_Provided data:_
_ _ _ _ _

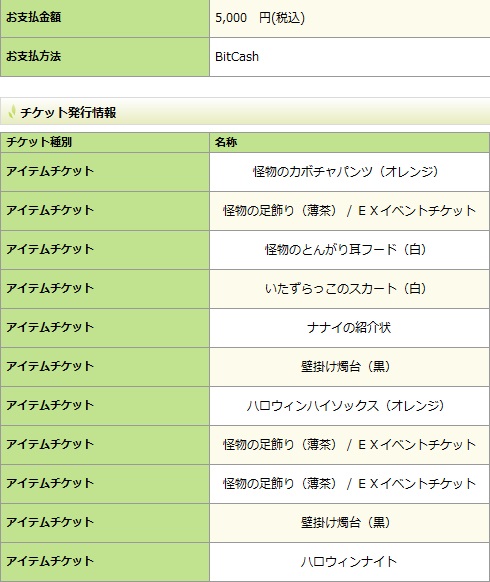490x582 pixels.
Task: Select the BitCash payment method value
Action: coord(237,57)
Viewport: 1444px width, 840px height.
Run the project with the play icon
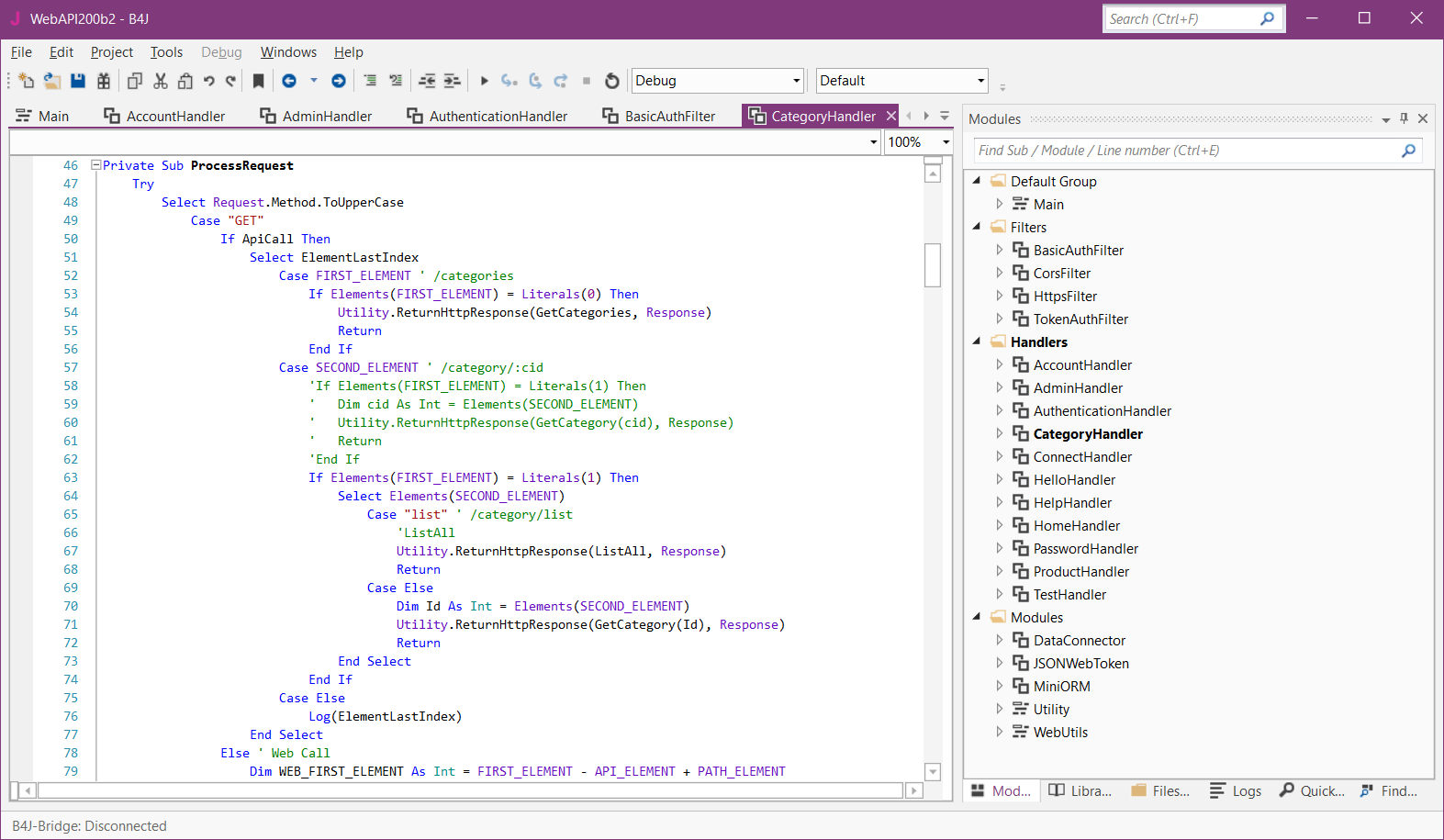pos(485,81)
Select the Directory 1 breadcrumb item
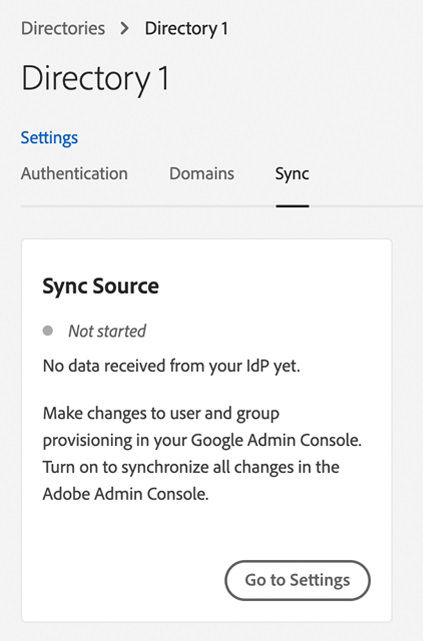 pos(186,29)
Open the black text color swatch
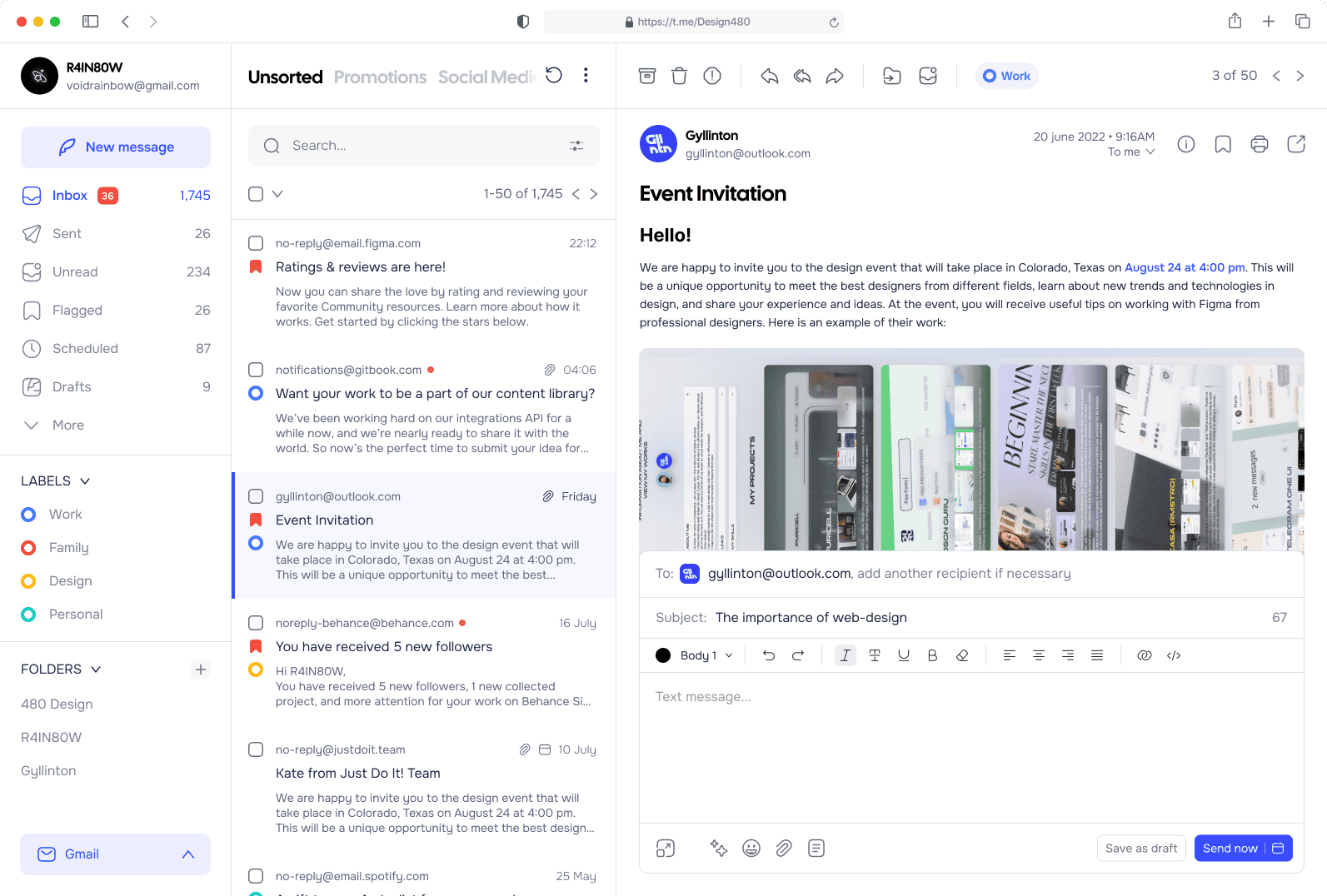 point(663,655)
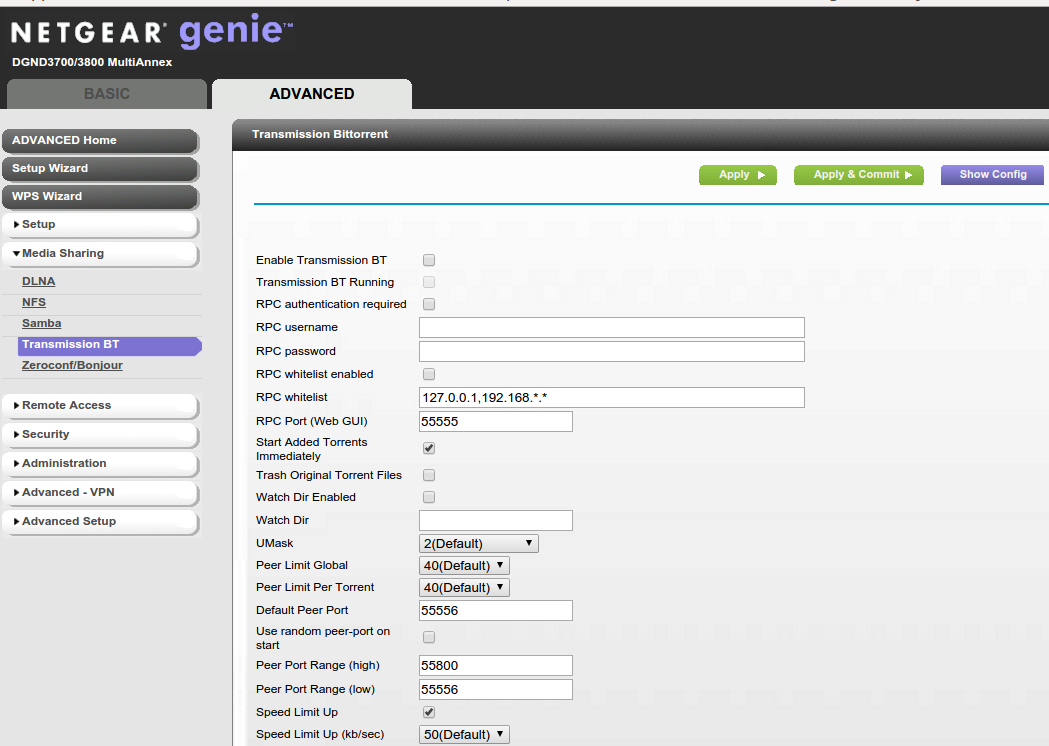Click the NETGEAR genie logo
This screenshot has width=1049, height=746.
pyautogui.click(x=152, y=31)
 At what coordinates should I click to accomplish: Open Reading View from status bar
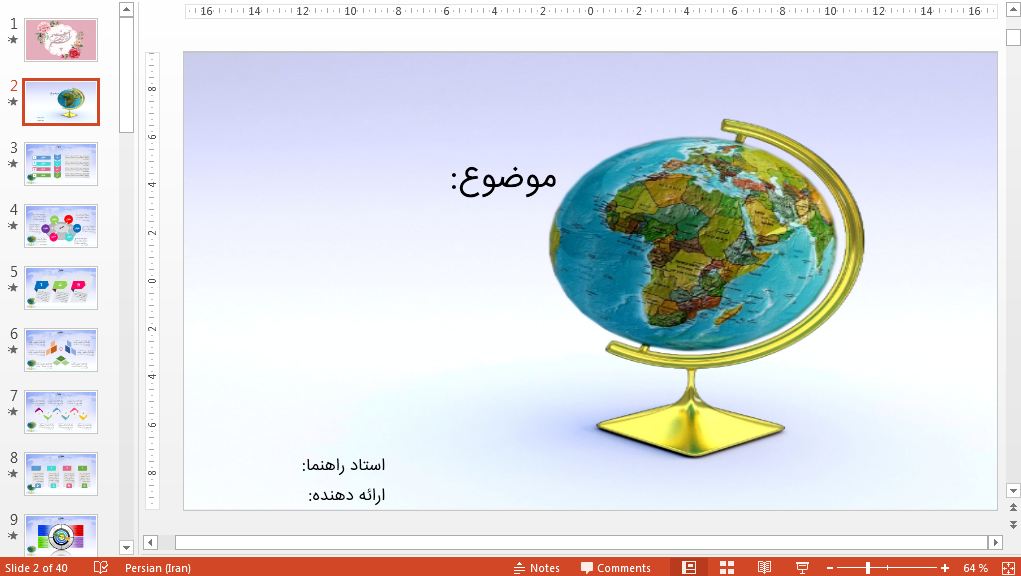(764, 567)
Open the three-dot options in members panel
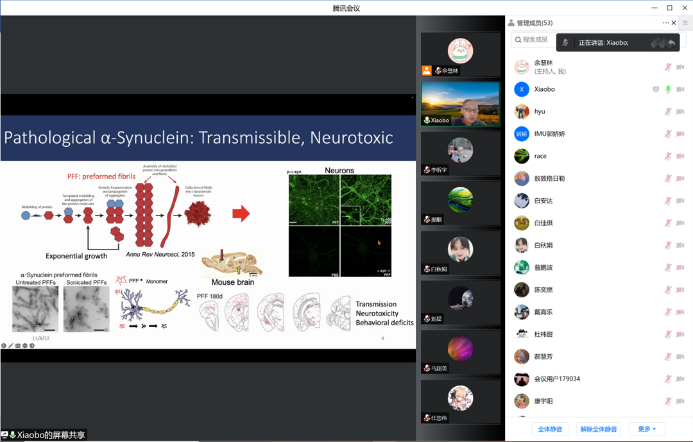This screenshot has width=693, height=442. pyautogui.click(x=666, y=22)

_ _ _ _ _

When you reach the line containing "Run the project with the play icon" in the listing above, reproduce it and every line after it through the last, exactly; omit the pictures.

Run the project with the play icon
pos(485,81)
Select the Directory 1 breadcrumb item
 pos(186,29)
Open the black text color swatch
 point(663,655)
Click the NETGEAR genie logo
This screenshot has width=1049, height=746.
pyautogui.click(x=152, y=31)
 At what coordinates should I click to accomplish: Open Reading View from status bar
(764, 567)
Open the three-dot options in members panel
This screenshot has width=693, height=442. pyautogui.click(x=666, y=22)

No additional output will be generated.